Kontoor Brands currently offers a great opportunity to invest in a business with two global brands—Wrangler and Lee—at a very reasonable price. The business had languished under former parent VFC Corporation which had treated its highly and consistently profitable jeans business as a cash cow and underinvested in it. This resulted in both revenues and operating profits of the jeans business languishing over the last twenty-five years. Since KTB’s spinoff three years ago, the brands have been reinvigorated by an incentivized management, with clear improvements in performance and potentially years of continued improvement ahead. Trading at about 8.6x projected 2022 EPS, and paying a dividend yielding 4.5%, the stock appears compellingly cheap, and is likely to give us an annualized total return of more than 20% over the next three to five years, with little risk of permanent capital loss.

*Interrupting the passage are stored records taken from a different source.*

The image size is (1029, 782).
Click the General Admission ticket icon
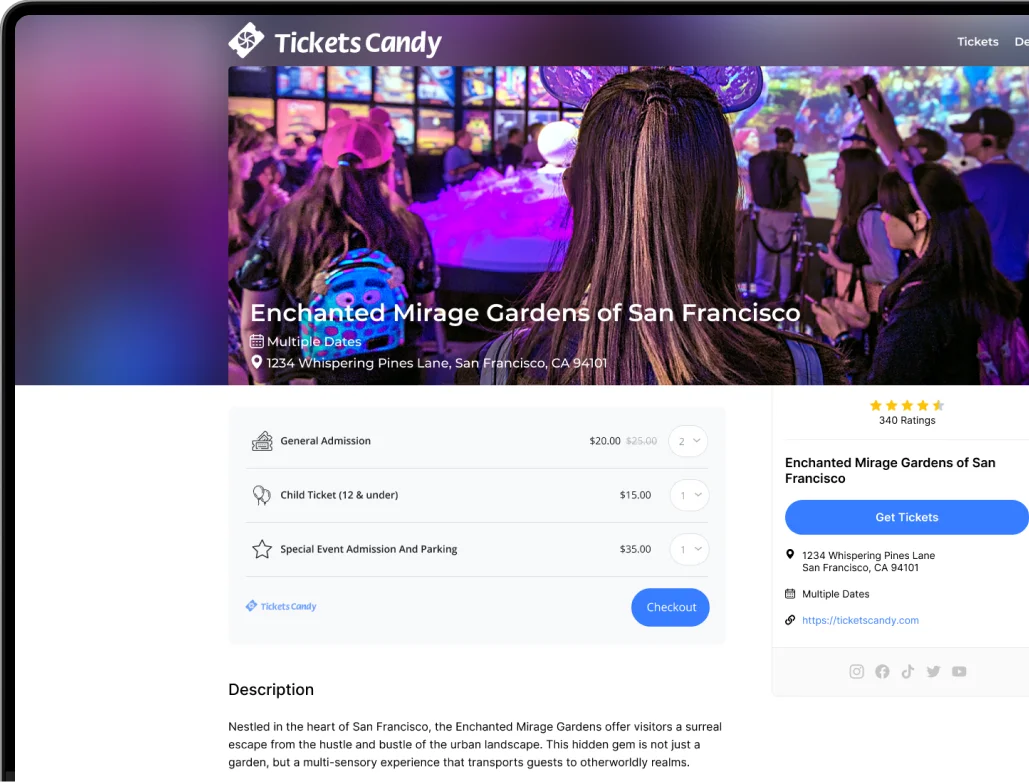tap(262, 441)
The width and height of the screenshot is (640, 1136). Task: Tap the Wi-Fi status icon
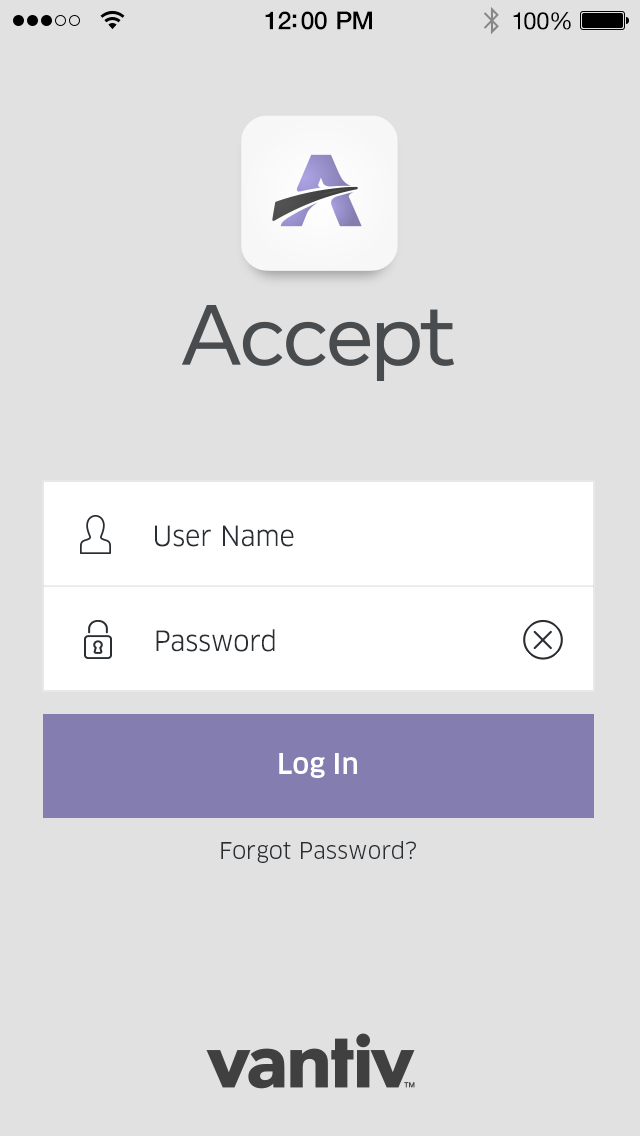[112, 20]
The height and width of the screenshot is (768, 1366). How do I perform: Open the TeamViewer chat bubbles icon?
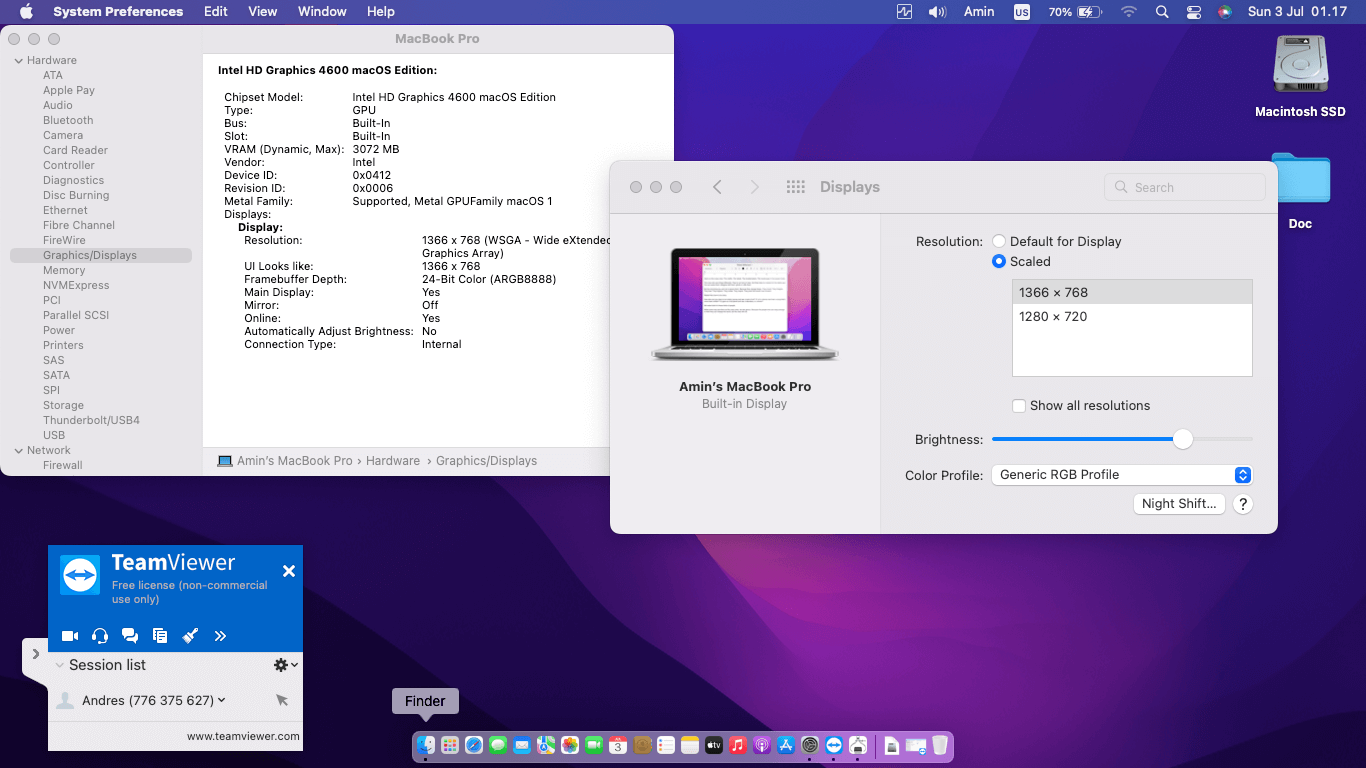pos(130,636)
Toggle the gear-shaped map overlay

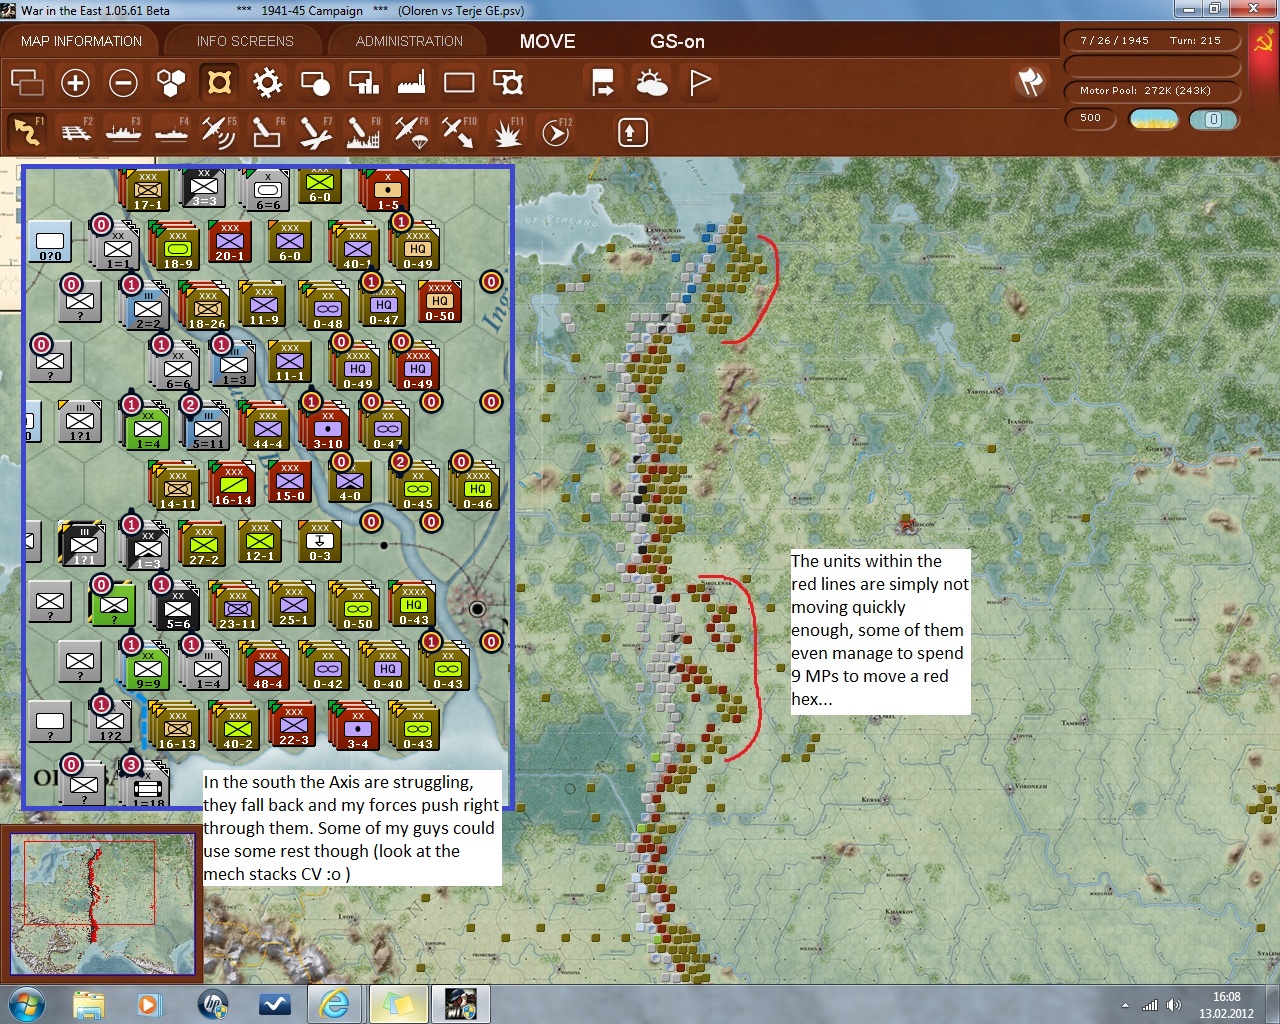coord(267,83)
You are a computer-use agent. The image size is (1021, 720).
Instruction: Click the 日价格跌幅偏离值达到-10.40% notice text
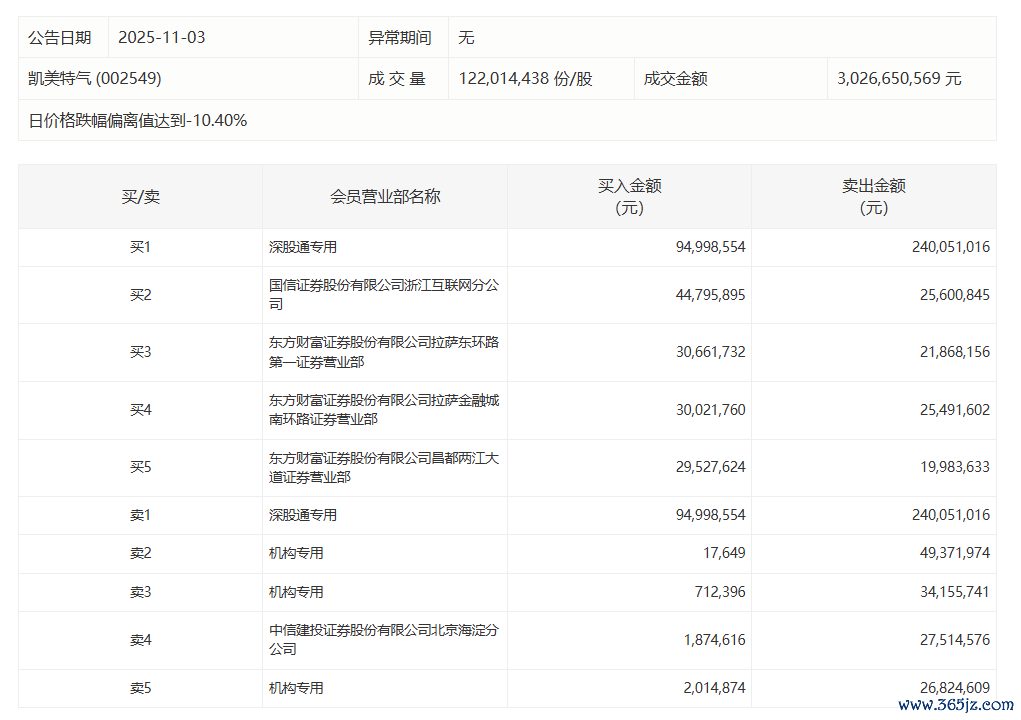[137, 121]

I previously wrote up Kontoor Brands on VIC in June 2019, just after it had been spun off by VFC. The price then was $30.75. In April 2021 I recommended exiting the position, when the price had roughly doubled, earning us a total return of about 110% (including dividends) in less than two years.
Enough has changed since then to warrant a new report.
Now I’m heading back to the trough, looking for seconds. In the 12 months since my exit recommendation in April last year, KTB’s stock price has dropped by more than a third while the fundamentals of the business have improved dramatically from pre-pandemic levels. (From its peak of $69 one year ago, the stock is down more than 40%.) Therefore, I once again recommend the purchase of Kontoor. Three years ago, I wrote, “. . . I believe that Kontoor at its current price represents excellent value, with the prospect of large capital gains, possibly more than 100%, over two or three years. While we wait for the price to appreciate, we will collect a hefty dividend . . .” The same words can be used today (though the dividend yield is now “only” 4.5% vs. 7.3% in mid-2019. The dividend was eliminated briefly in the early days of the pandemic, though it was subsequently reinstated at a lower level. More on this later). Having the stock double from current levels over the next two or three years is not hard to imagine.
If you’re still reading, I urge you to read my June 2019 writeup for background, much of which I won’t repeat here. [George Bernard Shaw: “I often quote myself. It adds spice to my conversation.” I don’t know if I could say the same for myself.] Also, do read the message thread that followed, and in particular puppyeh’s view, which is cynical of my conclusions. (Incidentally, I’m a fan of puppyeh’s work, and paid careful attention to his comments.) And while you’re at it, also read VIC member bdad’s recommendation to short KTB in May 2021. His timing was impeccable, almost perfectly catching the stock’s peak price.
Despite the views of these VIC members, I believe that KTB represents a very interesting opportunity today. I have no difficulty imagining 20% compounded returns over the next few years. Also, given the durability of the company’s two brands, their growth opportunities, the huge cash-flow generation, the relatively modest debt load, and the improving balance sheet, I think that the long-term downside risk is very limited.
Below is a chart showing KTB’s stock price movement from the time of the spinoff in 2019 to the present. Following a big downdraft in the early days of the pandemic, the price reached a high of $69 in mid-2021. The decline over the last year is probably because of supply chain concerns and worries about the impact of politics on their growing China business. [They have little exposure to Russia and Ukraine.]
With the 4Q 2021 earnings report in early March, management provided its outlook for 2022. Their projections are surprisingly strong and suggest that, despite the pandemic, the business has gained traction since the spinoff, with revenues set to increase to above 2019 pre-pandemic levels, and operating profits to be the highest since 2016, with indications of further increases to come. EPS in 2022 is projected to be between $4.65 and $4.75. Given the improvement in the business over the last three years, despite the pandemic, the stock seems remarkably cheap, trading at less than 9x 2022 EPS and at something like 8.0x projected 2023 EPS.
The table below shows the performance of the business since the spinoff in 2019. Sales and profitability dropped sharply during 2020, due to the pandemic, but the company was still very profitable using GAAP accounting and even more so using “adjusted” earnings. 2021 saw a strong recovery in the business. Management’s projections for 2022 are for sales of about $2.7 billion, the highest level since 2016, with operating margins (EBIT) at over 14%, higher than any year since 2017. At an analyst meeting a year ago, management projected that operating margins would exceed 15% by 2023, and EPS would exceed $5.00. My projections below for 2023 and 2024 assume 5% revenue increases in each of those years, and 15% EBIT margins. This results in EPS of $5.18 in 2023 and $5.57 in 2024, numbers that are not hard to believe.
In the two tables below, we can see that, prior to the 2019 spinoff, VFC’s jeans business made operating margins of 16% - 19% in most years between 2010 and 2017. These numbers may have excluded some corporate overhead allocations of VFC, but suggest that further operating margin improvements, to perhaps 17%, are attainable. EBIT margins of 17% in 2024 (rather than the 15% I have above) would result in EPS of about $6.35 which could cause the stock price to exceed $100 two years from now.